### Aim of the exercise:
Can you write out the lines below again with "screenshot" switched to "capture" and nothing else changed, leaving out the pictures?

### Task data:
** begin **
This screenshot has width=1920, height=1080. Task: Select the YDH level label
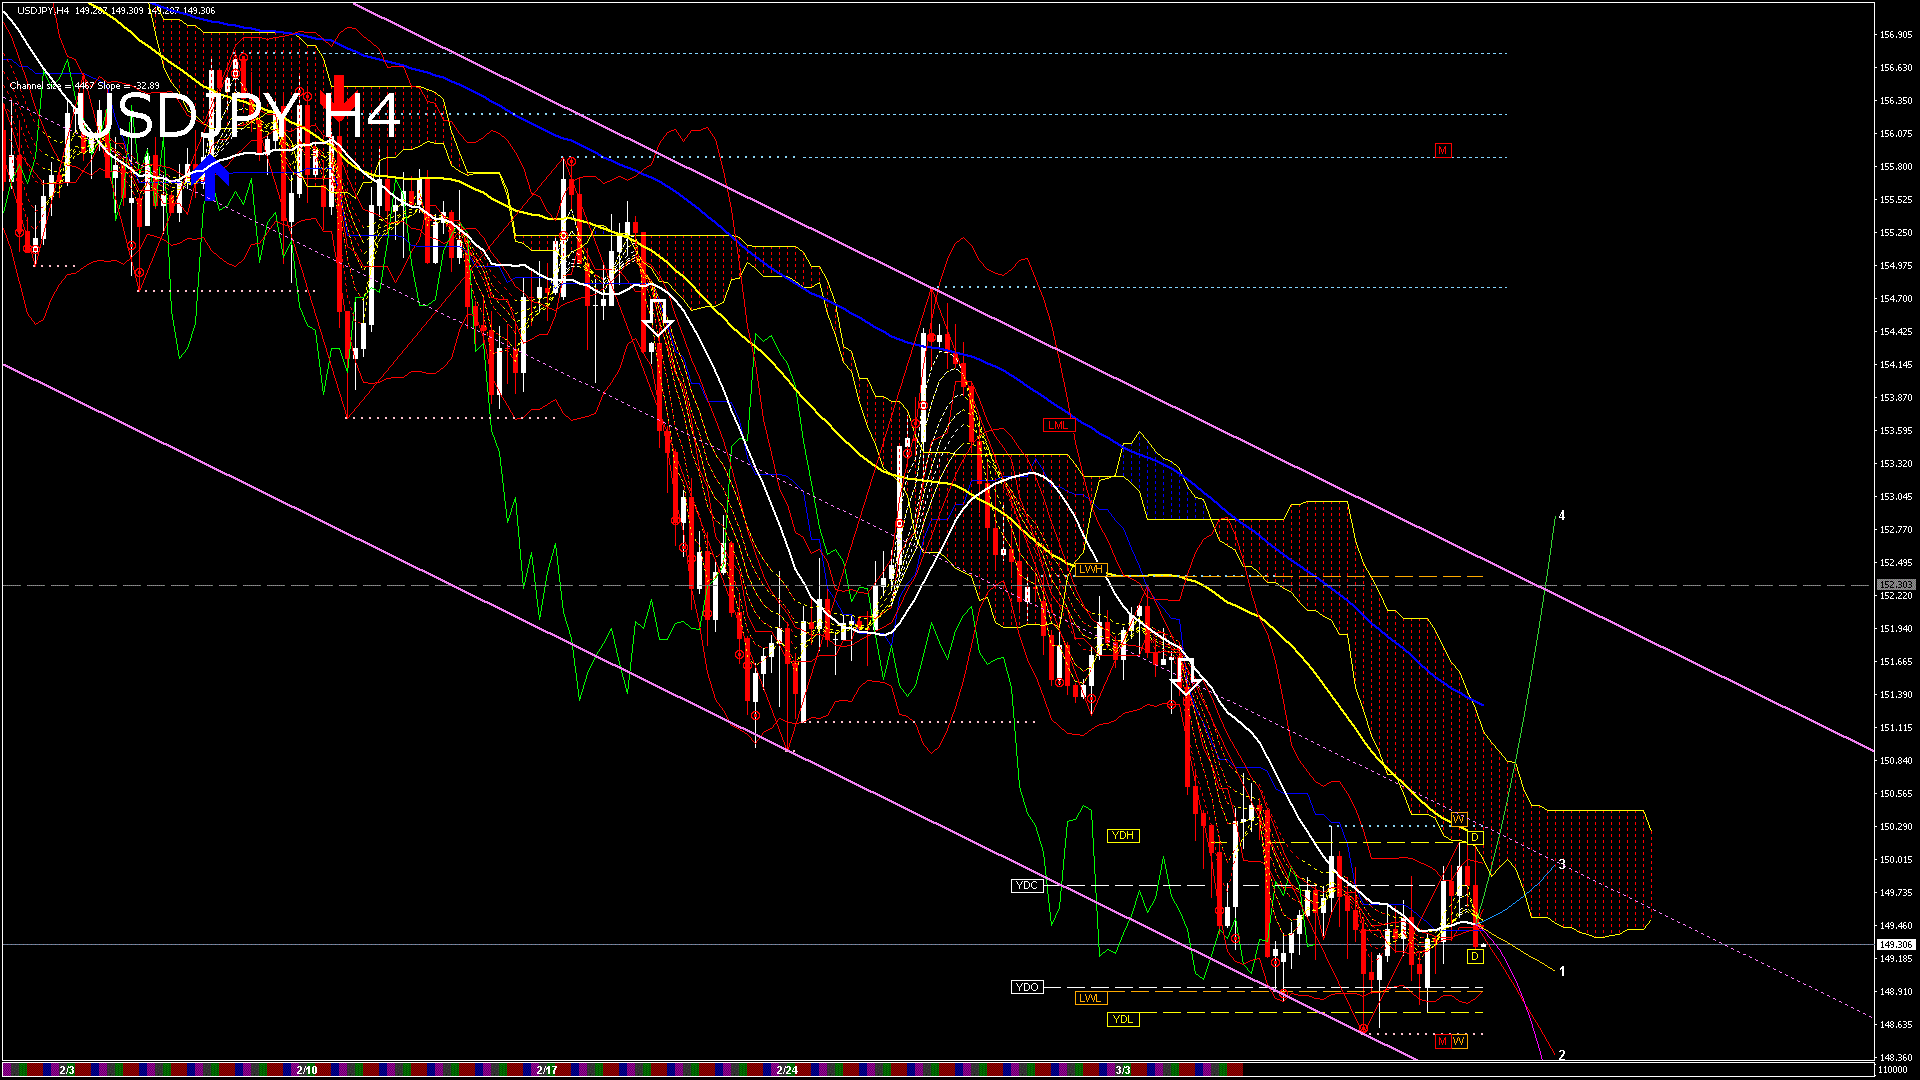(1123, 836)
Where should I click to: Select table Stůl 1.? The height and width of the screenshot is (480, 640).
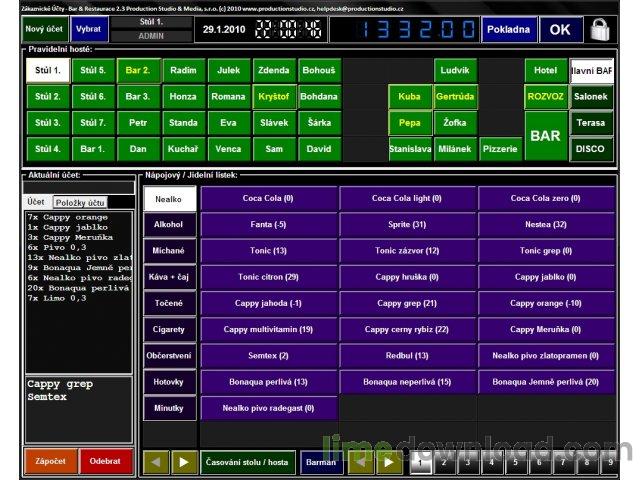click(x=47, y=71)
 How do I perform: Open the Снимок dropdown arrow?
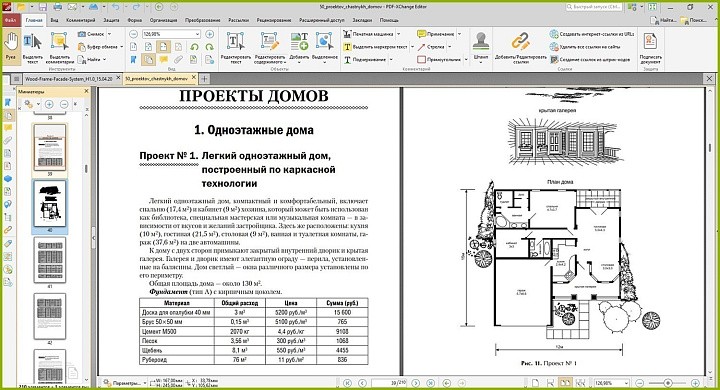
** end **
### Solved exercise:
This capture has width=1920, height=1080. Task: Select the YDH level label
(1123, 836)
Where should I click to: Select table Stůl 1.? The height and width of the capture is (480, 640).
click(x=47, y=71)
 How do I perform: Open the Снимок dropdown arrow?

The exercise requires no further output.